Покрутил я у виска пальцем, — мол, совсем рехнулся на старости лет! А он, понимаешь, хихикает, ему, видишь ли, шибко смешно. Христом-богом прошу — никому эту байку не рассказывай, а то ведь со света сживут. Упаси бог, коль еще напечатаешь где. И так проходу не дают. Егорка-то Ерошкин, к слову сказать, техникум закончил, а теперь гаражом заведует. Иду как-то по улице Республики, замечтался малость. Слышу — бжих! Возле меня «Москвич» остановился. Егорка из кабины высунулся:
— Дядь Вань, айда на Нижний прокачу?
— Не по пути, — отвечаю, — когда надо было — увернулся!
— А то бы с ветерком! — ручкой помахал и умчался.
Да, дружками мы были когда-то с его отцом. Характерами вот не сошлись: Гриню на рыбалку потянуло, а меня на охоту. Теперь сынок его на «Москвиче», я все на автобусах маюсь, Семкину-то мотоциклу чего считать?
Да, и все же мы с Гриней, Егоркиным отцом, недавно опять дружбу завели. А было так.
Этим летом старуха и говорит мне:
— Шибко хочу пирог с рыбой!
До войны всякой рыбы у нас навалом было, помнишь небось. Покупай любую. А хочешь — сам лови. Я рыбачить не любил, не умел.
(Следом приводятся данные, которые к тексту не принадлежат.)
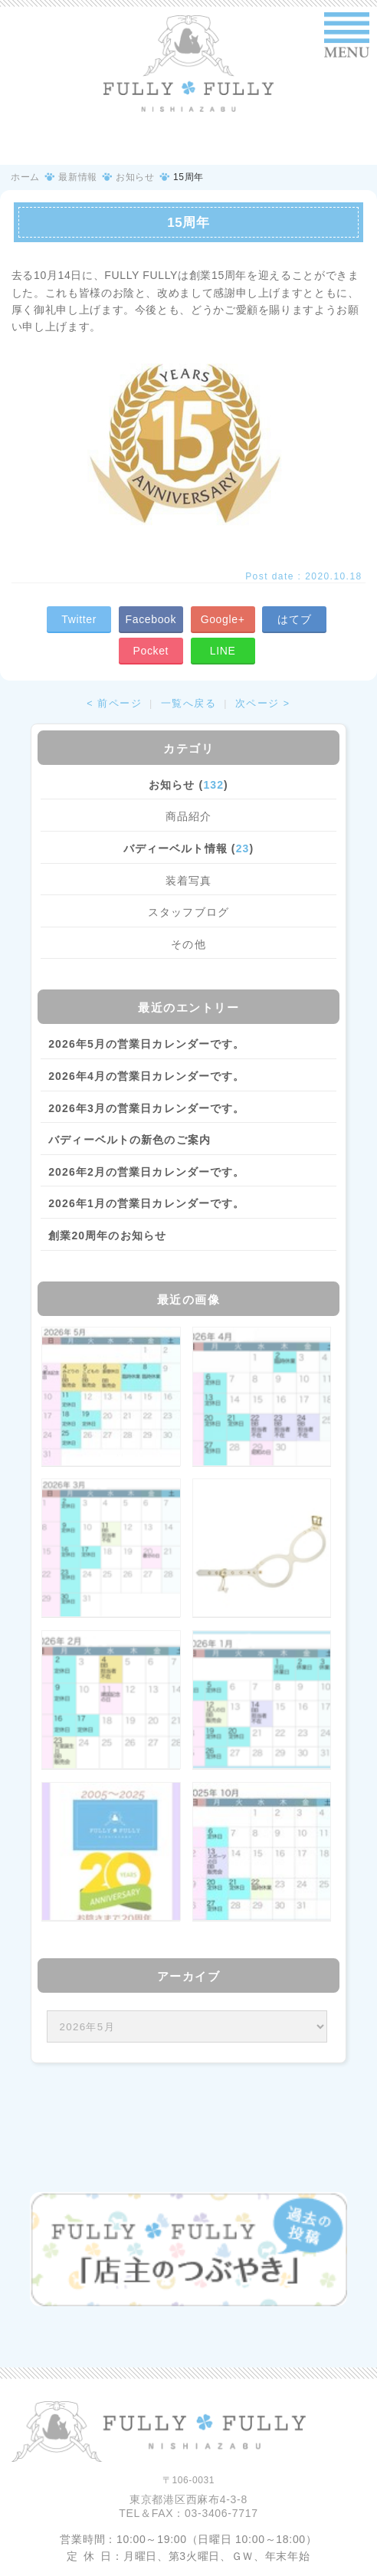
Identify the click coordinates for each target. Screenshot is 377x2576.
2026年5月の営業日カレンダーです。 (146, 1044)
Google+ (223, 619)
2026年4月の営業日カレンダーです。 (146, 1076)
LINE (223, 651)
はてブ (294, 619)
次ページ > (262, 703)
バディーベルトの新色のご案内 (129, 1140)
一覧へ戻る (189, 703)
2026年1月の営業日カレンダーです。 (146, 1203)
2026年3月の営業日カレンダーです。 (146, 1108)
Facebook (151, 619)
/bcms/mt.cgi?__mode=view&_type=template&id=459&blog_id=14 (187, 2026)
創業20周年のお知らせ (107, 1235)
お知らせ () (188, 785)
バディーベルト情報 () (188, 848)
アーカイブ (189, 1976)
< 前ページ (114, 703)
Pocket (151, 651)
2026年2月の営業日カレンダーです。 (146, 1172)
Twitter (79, 619)
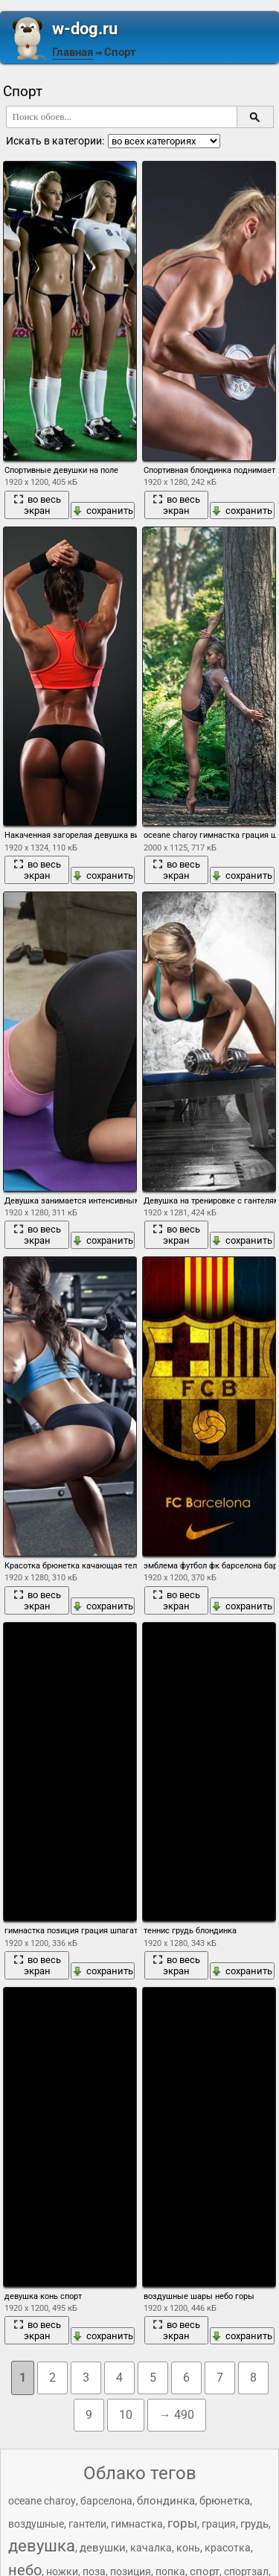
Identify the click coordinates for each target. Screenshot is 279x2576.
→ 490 (176, 2415)
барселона (106, 2501)
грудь (254, 2524)
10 (125, 2415)
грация (219, 2524)
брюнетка (224, 2500)
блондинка (166, 2500)
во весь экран (37, 505)
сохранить (102, 510)
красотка (228, 2548)
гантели (87, 2524)
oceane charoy (42, 2501)
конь (188, 2548)
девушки (103, 2547)
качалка (151, 2548)
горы (182, 2523)
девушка (41, 2546)
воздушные (36, 2524)
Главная (72, 52)
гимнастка (137, 2524)
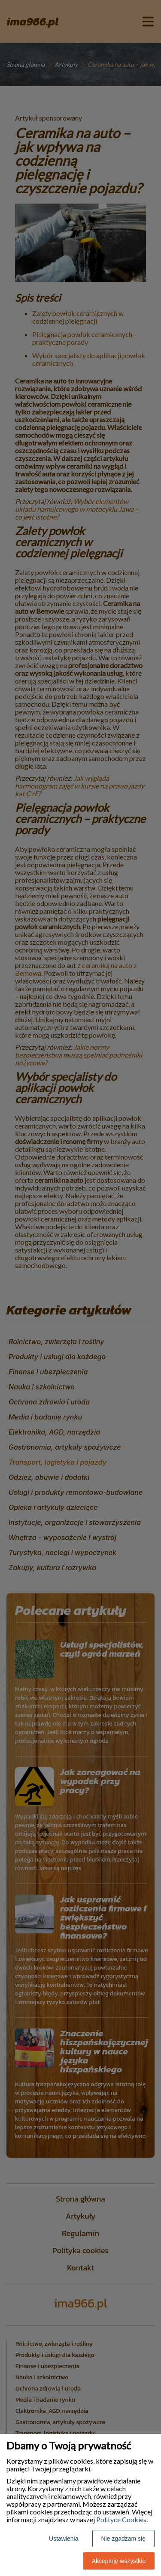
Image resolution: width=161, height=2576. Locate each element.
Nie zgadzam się (123, 2538)
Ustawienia (63, 2538)
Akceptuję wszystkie (119, 2560)
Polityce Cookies (121, 2519)
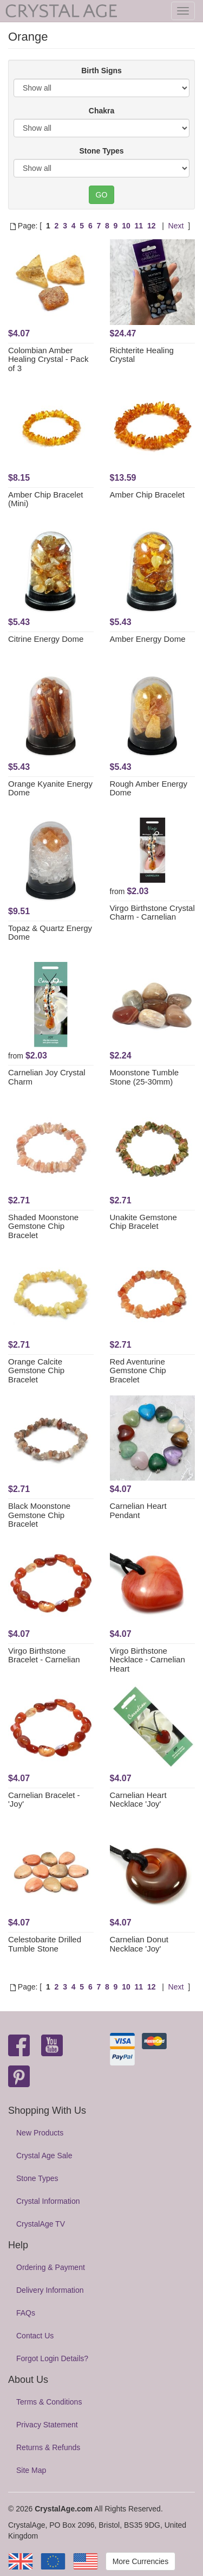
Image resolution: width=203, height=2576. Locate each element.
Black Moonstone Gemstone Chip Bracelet (39, 1514)
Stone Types (101, 150)
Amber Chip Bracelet (147, 494)
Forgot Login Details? (52, 2358)
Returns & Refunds (48, 2447)
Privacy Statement (47, 2424)
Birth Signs (101, 70)
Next (176, 225)
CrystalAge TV (40, 2224)
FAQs (25, 2313)
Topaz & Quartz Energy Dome (50, 932)
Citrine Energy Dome (45, 638)
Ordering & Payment (50, 2267)
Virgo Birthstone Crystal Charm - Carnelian (152, 912)
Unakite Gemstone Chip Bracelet (143, 1222)
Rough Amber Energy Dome (148, 788)
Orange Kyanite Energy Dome (50, 788)
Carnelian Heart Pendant (138, 1510)
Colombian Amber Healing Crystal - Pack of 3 (48, 359)
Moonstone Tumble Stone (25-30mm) (144, 1077)
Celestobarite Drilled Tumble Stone (44, 1944)
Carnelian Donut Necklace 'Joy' (139, 1944)
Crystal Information (48, 2201)
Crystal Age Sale (44, 2155)
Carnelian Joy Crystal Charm (47, 1077)
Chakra (101, 110)
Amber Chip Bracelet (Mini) (45, 499)
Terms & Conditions (49, 2402)
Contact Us (35, 2335)
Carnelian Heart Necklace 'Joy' (138, 1799)
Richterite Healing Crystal (142, 355)
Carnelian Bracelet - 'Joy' (44, 1799)
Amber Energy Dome (148, 638)
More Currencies (140, 2561)
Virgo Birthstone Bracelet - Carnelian (44, 1655)
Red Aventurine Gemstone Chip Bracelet (138, 1370)
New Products (39, 2132)
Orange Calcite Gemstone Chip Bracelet (36, 1370)
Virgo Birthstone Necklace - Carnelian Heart (147, 1659)
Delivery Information (50, 2290)
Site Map (31, 2470)
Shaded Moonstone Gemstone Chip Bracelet (43, 1226)
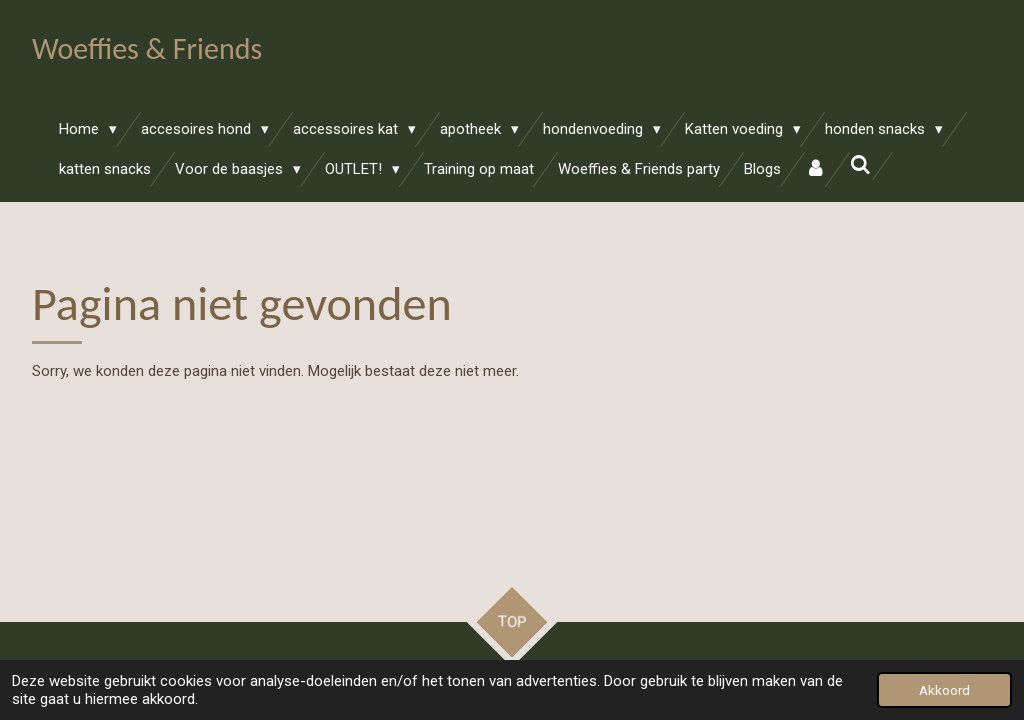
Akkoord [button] (944, 690)
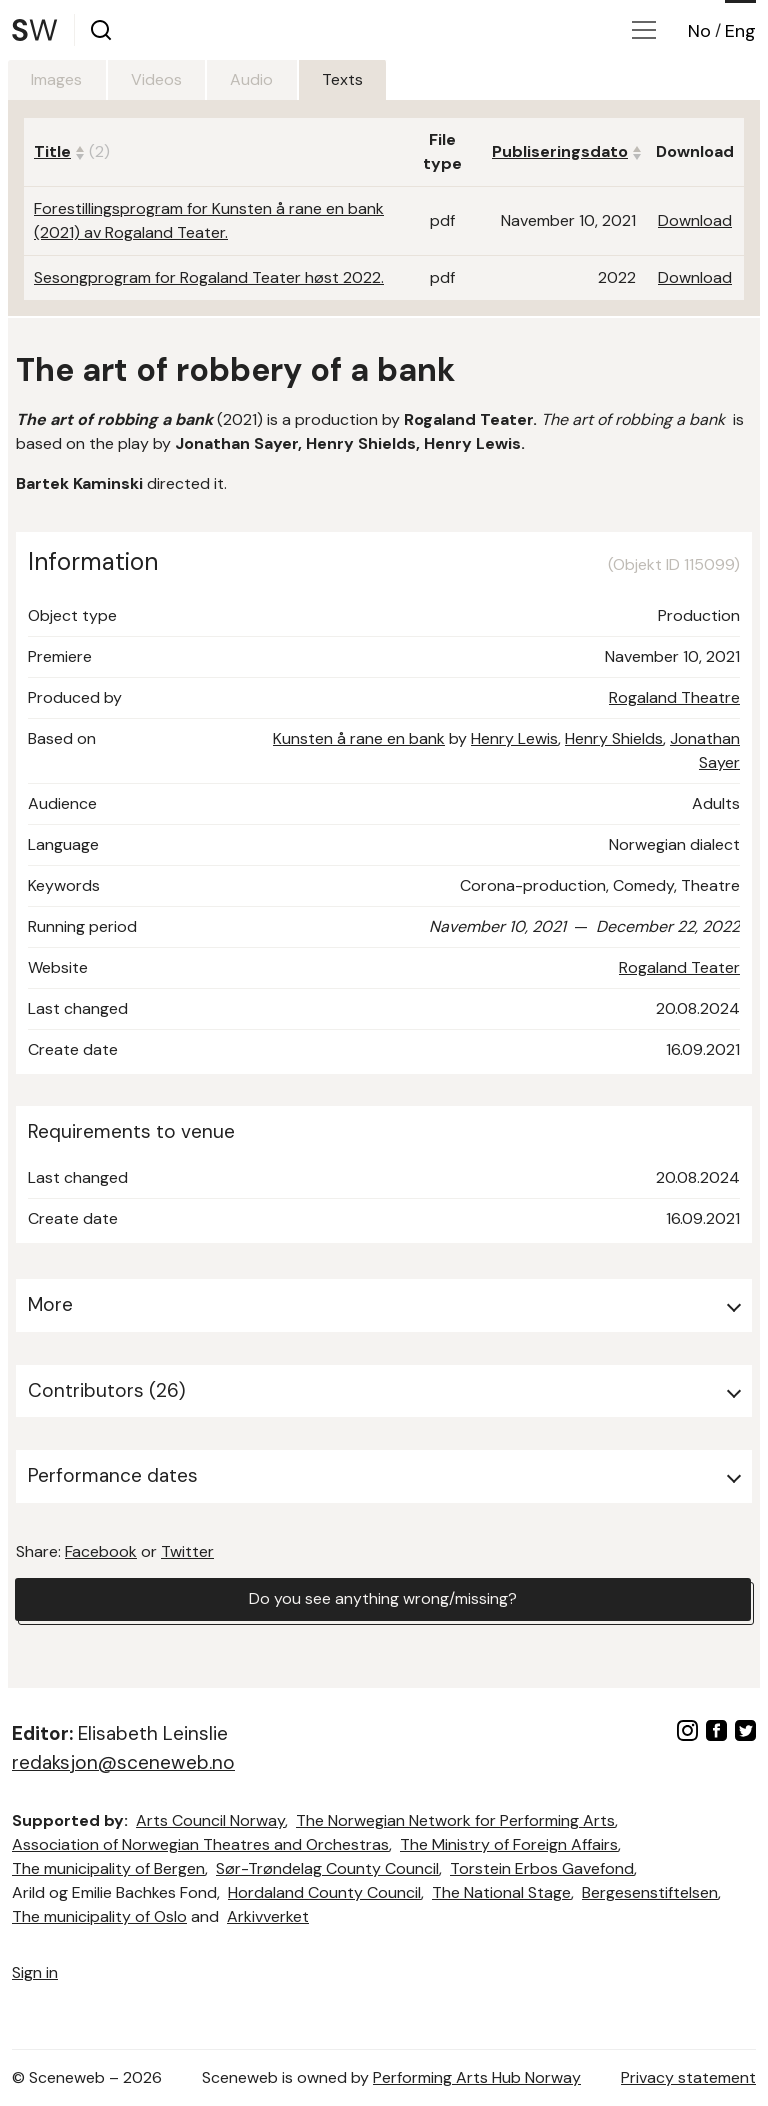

Бывало, вот так-то червячков накопаешь и айда-пошел на Сугомак-озеро, либо в Крутые берега, где наша Егоза в городской пруд впадает. Или возьми Кривое да Теренкуль. Глухомань непроходимая, тропочки еле видные ведут к берегам. Редко кто туда отважится идти, а уж коль пойдет — с пустыми руками не возвращается, всегда с богатым уловом.
Нынче вся рыба вглубь спряталась. Мимо Теренкуля и Кривого шоссе асфальтовое добежало. Машины туда-сюда шуруют, только шорох идет. Машины и мотоциклы считай и со счету собьешься, столько их развелось. И везде рыбаки, и стар и мал. Теперь, наверно, рыбаков стало больше, чем рыбы. А что? Лодок понаделали. Всяких — и этих, которые воздухом накачиваются, и моторок.